Required work »
Lift out each line of the data that holds "Close".

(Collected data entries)
>>>
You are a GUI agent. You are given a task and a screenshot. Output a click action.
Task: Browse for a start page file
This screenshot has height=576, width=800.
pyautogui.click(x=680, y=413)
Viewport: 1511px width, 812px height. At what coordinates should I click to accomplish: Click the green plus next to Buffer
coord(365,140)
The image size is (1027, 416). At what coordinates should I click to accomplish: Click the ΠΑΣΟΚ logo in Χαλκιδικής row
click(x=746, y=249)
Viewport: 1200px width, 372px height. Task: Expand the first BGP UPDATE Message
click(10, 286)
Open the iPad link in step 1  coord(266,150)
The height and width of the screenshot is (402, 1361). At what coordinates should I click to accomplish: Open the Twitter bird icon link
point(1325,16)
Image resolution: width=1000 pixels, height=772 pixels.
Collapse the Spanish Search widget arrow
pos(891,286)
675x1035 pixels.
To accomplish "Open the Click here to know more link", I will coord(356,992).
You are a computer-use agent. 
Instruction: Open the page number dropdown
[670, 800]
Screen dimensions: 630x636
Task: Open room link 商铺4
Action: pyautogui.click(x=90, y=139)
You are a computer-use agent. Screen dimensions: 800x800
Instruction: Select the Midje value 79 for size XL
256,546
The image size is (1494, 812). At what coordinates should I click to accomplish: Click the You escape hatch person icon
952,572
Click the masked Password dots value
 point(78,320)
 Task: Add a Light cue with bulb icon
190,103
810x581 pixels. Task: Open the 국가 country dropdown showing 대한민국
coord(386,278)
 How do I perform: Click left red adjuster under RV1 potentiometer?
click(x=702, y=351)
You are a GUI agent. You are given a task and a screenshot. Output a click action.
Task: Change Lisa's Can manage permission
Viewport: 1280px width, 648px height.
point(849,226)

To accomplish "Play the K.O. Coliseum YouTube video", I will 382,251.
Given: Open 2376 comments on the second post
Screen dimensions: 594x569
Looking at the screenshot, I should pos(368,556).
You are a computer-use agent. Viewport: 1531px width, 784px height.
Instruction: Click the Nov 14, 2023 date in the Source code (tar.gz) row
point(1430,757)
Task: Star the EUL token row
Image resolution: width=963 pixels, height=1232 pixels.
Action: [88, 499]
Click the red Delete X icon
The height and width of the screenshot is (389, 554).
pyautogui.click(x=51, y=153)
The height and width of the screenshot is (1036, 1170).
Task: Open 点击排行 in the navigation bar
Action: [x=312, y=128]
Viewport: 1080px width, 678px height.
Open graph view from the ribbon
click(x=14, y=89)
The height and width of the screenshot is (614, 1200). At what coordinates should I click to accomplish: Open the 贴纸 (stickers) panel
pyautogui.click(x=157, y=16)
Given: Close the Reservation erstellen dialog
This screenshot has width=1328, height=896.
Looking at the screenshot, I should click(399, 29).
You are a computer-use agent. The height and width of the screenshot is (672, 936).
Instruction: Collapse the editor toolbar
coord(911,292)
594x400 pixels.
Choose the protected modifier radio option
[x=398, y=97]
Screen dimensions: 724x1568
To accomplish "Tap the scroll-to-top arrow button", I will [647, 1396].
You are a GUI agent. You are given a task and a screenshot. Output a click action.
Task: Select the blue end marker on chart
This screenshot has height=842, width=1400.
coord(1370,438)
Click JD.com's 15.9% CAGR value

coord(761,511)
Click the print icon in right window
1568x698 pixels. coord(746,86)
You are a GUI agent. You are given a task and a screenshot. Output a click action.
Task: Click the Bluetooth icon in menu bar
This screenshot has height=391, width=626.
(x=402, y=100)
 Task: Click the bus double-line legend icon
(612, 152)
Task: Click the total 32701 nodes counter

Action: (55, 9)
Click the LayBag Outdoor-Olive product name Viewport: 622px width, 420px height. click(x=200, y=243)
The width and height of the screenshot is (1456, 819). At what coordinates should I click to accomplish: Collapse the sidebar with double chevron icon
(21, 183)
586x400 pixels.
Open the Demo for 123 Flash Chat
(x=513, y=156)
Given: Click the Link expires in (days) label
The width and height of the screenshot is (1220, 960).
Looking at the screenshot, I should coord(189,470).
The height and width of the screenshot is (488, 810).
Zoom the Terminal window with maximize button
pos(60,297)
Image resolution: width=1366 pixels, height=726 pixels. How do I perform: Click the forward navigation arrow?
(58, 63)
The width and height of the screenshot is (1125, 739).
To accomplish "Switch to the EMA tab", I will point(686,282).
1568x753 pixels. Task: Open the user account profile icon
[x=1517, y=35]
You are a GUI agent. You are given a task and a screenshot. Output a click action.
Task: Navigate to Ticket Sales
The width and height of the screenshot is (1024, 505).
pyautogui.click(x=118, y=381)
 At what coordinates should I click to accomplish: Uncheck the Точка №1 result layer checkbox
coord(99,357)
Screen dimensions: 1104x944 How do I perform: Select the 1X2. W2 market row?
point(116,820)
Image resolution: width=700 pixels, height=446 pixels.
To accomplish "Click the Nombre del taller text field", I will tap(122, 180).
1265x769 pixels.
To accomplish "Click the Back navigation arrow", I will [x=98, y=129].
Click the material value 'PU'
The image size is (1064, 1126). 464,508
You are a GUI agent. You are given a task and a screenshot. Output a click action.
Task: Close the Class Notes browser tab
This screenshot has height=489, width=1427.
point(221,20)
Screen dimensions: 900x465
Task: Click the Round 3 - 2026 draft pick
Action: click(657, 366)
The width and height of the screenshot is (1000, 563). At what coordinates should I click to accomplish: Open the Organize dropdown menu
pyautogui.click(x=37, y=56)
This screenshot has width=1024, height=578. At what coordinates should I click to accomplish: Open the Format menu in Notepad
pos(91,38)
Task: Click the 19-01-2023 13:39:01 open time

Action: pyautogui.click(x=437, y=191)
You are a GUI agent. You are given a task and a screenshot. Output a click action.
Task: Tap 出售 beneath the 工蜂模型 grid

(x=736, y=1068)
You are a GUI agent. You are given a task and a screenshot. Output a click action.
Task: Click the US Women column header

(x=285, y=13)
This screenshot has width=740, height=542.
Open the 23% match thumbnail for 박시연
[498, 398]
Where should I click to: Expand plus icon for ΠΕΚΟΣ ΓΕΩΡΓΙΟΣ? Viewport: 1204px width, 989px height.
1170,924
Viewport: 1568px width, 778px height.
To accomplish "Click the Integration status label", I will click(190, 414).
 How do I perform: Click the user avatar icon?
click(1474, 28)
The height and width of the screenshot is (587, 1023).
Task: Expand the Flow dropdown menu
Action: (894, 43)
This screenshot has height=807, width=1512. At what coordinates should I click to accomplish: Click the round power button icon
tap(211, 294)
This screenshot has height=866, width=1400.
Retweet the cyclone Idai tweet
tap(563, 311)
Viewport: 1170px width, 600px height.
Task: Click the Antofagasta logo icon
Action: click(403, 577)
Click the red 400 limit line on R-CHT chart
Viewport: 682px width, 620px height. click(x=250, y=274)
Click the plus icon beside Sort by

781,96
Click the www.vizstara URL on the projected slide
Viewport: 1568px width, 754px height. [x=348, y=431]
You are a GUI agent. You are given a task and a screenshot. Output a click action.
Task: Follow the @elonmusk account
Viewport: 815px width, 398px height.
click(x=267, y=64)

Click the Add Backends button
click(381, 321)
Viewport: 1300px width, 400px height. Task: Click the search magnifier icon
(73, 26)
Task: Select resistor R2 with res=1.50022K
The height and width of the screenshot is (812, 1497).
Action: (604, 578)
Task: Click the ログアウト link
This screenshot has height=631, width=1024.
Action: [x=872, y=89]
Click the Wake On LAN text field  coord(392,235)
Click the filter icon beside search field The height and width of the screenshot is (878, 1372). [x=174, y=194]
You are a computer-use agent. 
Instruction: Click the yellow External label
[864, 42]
<<<
Expected output »
Given: Close the Reservation erstellen dialog
Task: Close the Class Notes browser tab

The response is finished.